Su esposa lo supo ver con los ojos de la lucidez: los años no perdonan, corazón: todas las astas, antes o después, acaban bajando su bandera.

Pensó durante esa noche siniestra que si todas las próximas noches iban a ser iguales, la confirmación del final, cada una de ellas sería mal recibida, inaceptada como un pordiosero contagioso, y tan desagradable como llevar un infierno en el alma y un puñal en el corazón.

Su esposa tuvo una noche plácida de sueños infantiles. Él, en cambio, insistió en rebozarse en su propia conmiseración, en eliminar todas las luces de lo por venir, en taponar todas las salidas, amordazar las sonrisas de la esperanza, implantar el luto en su futuro...

“Cualquier persona menos tú habría sido capaz de desdramatizarlo todo con una sonrisa franca, con una palmada amistosa en la espalda, y un sueño reparador, y hubiera esperado hasta la siguiente noche con la misma confianza que todos los días anteriores”. Eso le dijo un ángel que se le presentó harto de escuchar sus quejas redundantes; vino con la intención de quitarle la venda de los ojos y ponerle unas gafas de cristales irisados, pero hubo de marcharse rendido sin conseguir su buen propósito.

Ni siquiera la propia noche, acostumbrada a tanto deprimido y tanto desesperado, fue capaz de soportarle, y ansió como nunca la llegada de un nuevo día a quien traspasarle el conflicto.

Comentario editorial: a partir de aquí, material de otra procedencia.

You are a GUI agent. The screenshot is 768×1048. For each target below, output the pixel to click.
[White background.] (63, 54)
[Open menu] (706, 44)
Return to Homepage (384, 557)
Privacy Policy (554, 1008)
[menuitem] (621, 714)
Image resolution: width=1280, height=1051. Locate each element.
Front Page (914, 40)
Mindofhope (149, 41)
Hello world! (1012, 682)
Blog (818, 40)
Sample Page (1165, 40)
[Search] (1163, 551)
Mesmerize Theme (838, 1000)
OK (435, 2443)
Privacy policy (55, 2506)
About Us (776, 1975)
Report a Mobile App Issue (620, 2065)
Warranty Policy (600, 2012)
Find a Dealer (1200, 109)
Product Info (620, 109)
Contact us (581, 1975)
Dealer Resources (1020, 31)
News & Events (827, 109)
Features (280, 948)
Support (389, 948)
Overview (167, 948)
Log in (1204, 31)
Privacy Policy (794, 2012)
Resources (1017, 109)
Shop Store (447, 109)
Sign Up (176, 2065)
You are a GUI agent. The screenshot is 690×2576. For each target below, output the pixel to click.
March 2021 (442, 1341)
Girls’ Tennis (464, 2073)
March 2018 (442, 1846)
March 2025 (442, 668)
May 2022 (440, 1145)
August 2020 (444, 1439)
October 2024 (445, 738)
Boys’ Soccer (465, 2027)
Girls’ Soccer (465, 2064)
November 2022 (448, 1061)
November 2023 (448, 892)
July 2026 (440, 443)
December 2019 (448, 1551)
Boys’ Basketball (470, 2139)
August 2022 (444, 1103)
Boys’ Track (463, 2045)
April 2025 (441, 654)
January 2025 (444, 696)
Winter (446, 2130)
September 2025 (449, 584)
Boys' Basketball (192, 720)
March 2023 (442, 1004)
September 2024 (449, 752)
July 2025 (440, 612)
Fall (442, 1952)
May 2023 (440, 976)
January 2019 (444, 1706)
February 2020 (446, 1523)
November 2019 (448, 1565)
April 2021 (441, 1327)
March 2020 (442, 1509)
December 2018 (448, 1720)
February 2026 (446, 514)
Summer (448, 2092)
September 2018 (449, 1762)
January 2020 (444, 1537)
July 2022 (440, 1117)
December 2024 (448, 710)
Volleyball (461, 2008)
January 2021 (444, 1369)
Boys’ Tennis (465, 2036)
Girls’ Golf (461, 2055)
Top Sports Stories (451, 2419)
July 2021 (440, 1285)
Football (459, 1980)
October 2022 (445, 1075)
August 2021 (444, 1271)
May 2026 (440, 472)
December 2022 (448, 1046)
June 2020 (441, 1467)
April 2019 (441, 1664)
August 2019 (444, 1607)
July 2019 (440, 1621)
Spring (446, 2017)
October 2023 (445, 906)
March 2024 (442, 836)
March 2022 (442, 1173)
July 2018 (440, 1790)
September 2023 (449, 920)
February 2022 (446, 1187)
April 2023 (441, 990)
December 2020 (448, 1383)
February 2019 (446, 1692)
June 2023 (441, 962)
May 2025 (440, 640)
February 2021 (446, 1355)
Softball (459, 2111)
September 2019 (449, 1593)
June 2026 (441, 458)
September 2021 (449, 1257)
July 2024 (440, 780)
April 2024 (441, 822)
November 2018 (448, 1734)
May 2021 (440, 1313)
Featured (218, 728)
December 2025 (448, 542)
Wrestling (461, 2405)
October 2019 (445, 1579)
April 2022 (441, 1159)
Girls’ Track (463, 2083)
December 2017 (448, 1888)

Y fue al amanecer, después de un breve sueño que se esforzó en evitar, cuando se sintió de nuevo enarbolado, duro,  sujetando a duras penas aquella fiera encabritada que buscaba su cueva cotidiana donde retozar.

Una sonrisa apenas insinuada en sus labios le devolvió su rostro sin angustia, y con un ramo de besos que abandonó dulcemente en el cuello de su esposa, la despertó.